Of course, LittleBigPlanet games are as much about the future as they are the present. By pressing one of the most flexible and powerful level editors into players' hands, Sony intends the community to sustain the life of the game long after the main campaign is put to rest. But with great power comes great fussiness, it turns out, and only the most determined would-be level designers will make it through the 67 tutorials with spirit-dampening titles such as 'Optimisation 2' and 'Advanced Logic 4'.
For those who merely want to splash about in the shallow end, the pop-it interface filled with stickers and objects is as intuitive as ever (you can now group items into your own categories for ease of navigation). You can now draw geometry direct onto levels, while the opportunity to point the Vita's camera and snap a texture or object in your house to include it in your level is especially convenient. For the more dedicated game-maker, the power to make wild imagination a wild reality is still there, although there is added slowdown when things get more involved as the Vita's brain aches to keep up with everything.
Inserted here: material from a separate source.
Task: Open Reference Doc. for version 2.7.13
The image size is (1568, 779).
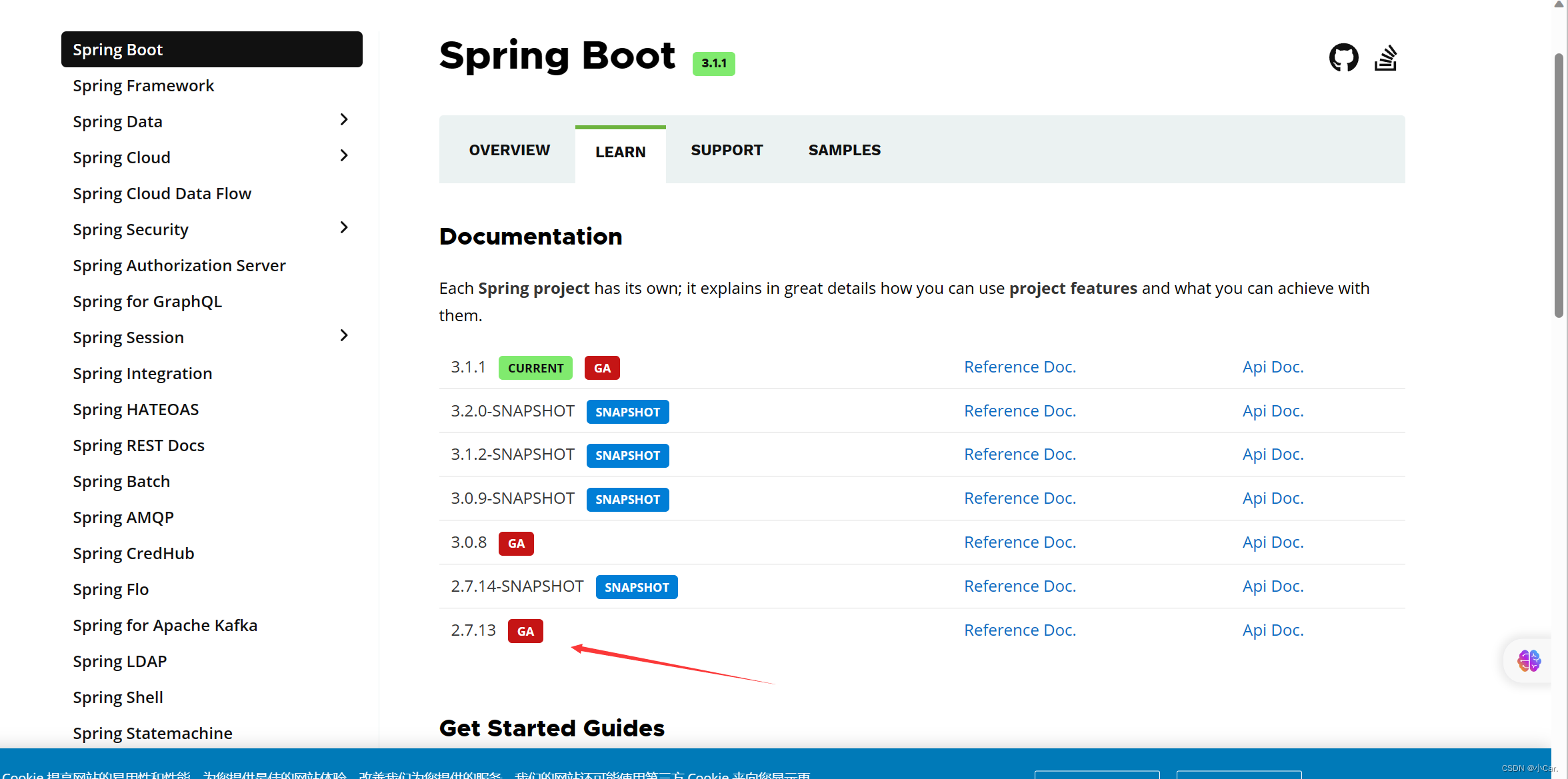Action: pyautogui.click(x=1019, y=630)
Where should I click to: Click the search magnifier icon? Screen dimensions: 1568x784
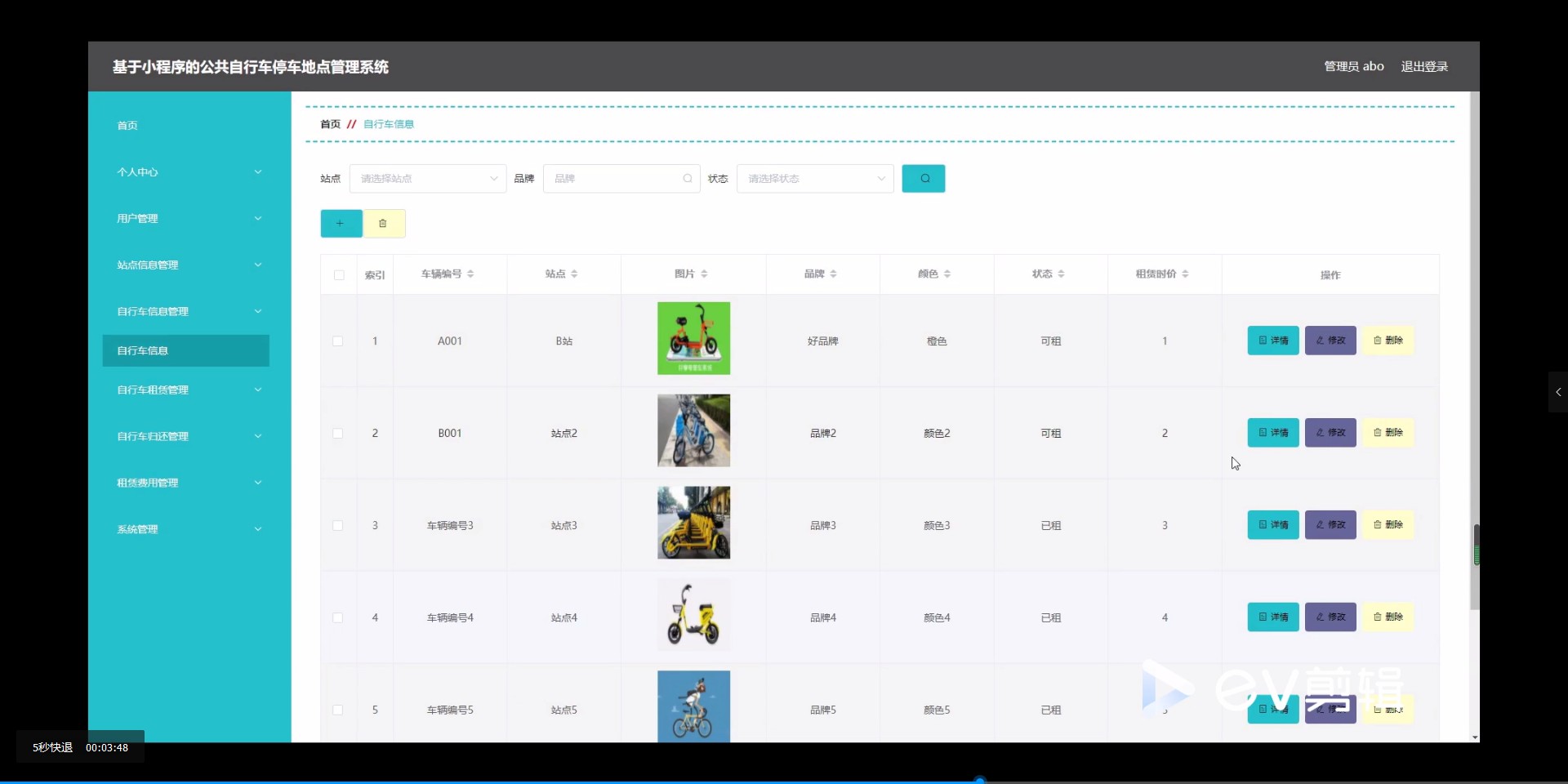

With space for up to 30 of your own levels, there's pregnant potential for LittleBigPlanet Vita to become a universe of interconnected ideas and places in the same way its forebears did. In defiance of the expectation that this out-sourced handheld update would be a second rate knock-off, the game builds on the past, rather than merely riffing on it. And in its own squall of ideas and creativity it invites you to contribute to the spectacle of ingenuity. I can't believe I did that, it hopes you'll say.